Mercredi 14h00. C’est donc les papilles affûtées que nous prenons place dans l’avion qui nous emmène à Biarritz. Deux heures plus tard, et quelques degrés de plus, nous dégustons nos premières tapas en bord de mer, sur la plage, sirotant une sangria bien tristoune. Guère important car l’essentiel sera à vivre d’ici quelques heures lorsque nous aurons enfin le plaisir de goûter à la cuisine d’Andoni Aduriz, célèbre chef de Mugaritz.

En Espagne, on dîne tard et c’est donc vers 21H que nous nous présentons chez Mugaritz, situé dans un coin reculé au coeur des campagnes vallonnées encadrant San Sébastian (15min). L’accueil est cordial, nous étions attendus, notre table est joliment dressée en bordure de salle. Le cadre est élégant, aucun signe ostentatoire, tons chauds et décoration de bon goût.

Nous optons évidemment pour l’un des 2 menus dégustation, le menu Naturan avec les vins en accord. 

A peine assis à table, on nous propose de visiter les cuisines alors que le chef n’est pas encore arrivé. Nous emboîtons donc le pas de notre chef de salle et découvrons une cuisine scindée en 2 parties bien distinctes : la cuisine principale où sont cuisinés et dressés les plats ainsi qu’une arrière salle où on s’affaire aux découpes, épeluchages et nettoyages.

Retour à table, place au menu avec une première amuse-bouche :

Pour démarrer quelques pommes de terre (à piocher parmi des galets) et une légère mayonnaise s’inspirant d’un aïoli. Surprenant, bon, sans plus.

Pour suivre quelques mini-carottes avec un excellent bouillon d’anchois.

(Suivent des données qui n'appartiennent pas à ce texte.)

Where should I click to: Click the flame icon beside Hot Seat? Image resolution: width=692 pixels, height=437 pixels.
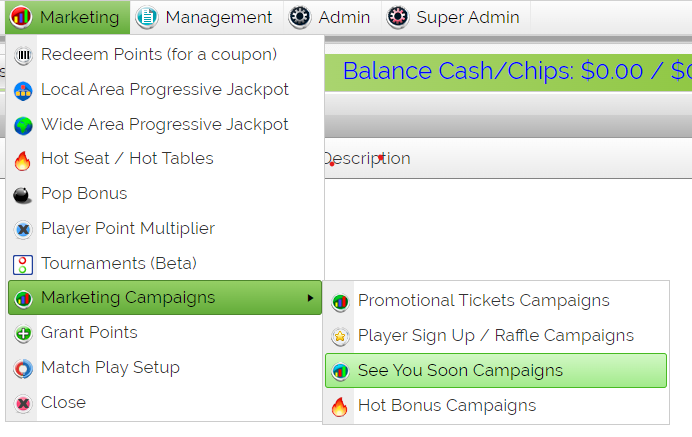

Afin d’étancher notre soif grandissante, nous partons sur un champagne de cette excellente vigneronne : Francoise Bedel, cuvée « Dis Vin Secret », moins envoûtante qu' »Entre Ciel et Terre » mais fort agréable cependant.

Dernière mise en bouche : fèves, ris de veau. Très bon.


 
Grappe de petits pois crus sur un consommé de pois de senteur à l’huile de noix

Auxerrois Vieille Vignes, Albert Mann, 2006

Dès cette première entrée, on entre de plein pieds dans une cuisine de pureté absolue. Les petits pois sont crus, évidemment croquants sous la dent et de grande fraîcheur. Le consommé se marie à merveille pour un plat aux goûts puissants mais offrant beaucoup de finesse et subtilité. Excellent.

Carpaccio à la vinaigrette aigre-douce, éclats de fromage A.O. Idiazabal et brins de végétation

Auxerrois Vieille Vignes, Albert Mann, 2006

Un carpaccio, certes, mais de quoi ? Lorsque nos assiettes furent avalées, aucun d’entre nous n’eut trouvé de quoi était fait ce carpaccio. Il ne s’agit ni de viande, ni de thon, ni de tomates, ni de piquillos, … il s’agit de pastèque déshydratée. La texture est similaire à un carpaccio de boeuf, tendre, se déchirant doucement sous le couteau… assez impressionnant et introuvable en goût. Mais plus important : on a à faire à un excellent plat qui offre une palette de saveurs en parfaite harmonie, sous une texture, vous l’aurez compris totalement déstabilisante. Très grand moment.

Plat de salsifi fossilisé assaisonnés avec oeufs et accents marins de triglochin maritimum

Rioja, Placet Valtomelloso, Palacios, 2007

Les plats se suivent et restent très spectaculaires. Va-t-on atteindre les limites de notre plaisir et tomber dans le côté obscur/gadget que je crains tant. On en est pas loin sur ce plat qui n’apporte aucun plaisir particulier en bouche. Les structures sont intéressantes, le salsifi fossilisé interpelle, et fait réfléchir. Quel est le but recherché. Pourquoi ce plat ? … On m’avait décrit la cuisine de Mugaritz comme étant compliquée, voir parfois cérébrale… je commence à comprendre. Mais pourquoi pas, voyons le plat suivant.

Araignée de mer avec des « tupinambo » grillées

Rioja, Placet Valtomelloso, Palacios, 2007

L’un des tous grands moments de ce menu : superbe qualité d’araigné, exceptionnel topinambour grillé, une merveille de simplicité et de goût. Un très grand goût de … trop peu.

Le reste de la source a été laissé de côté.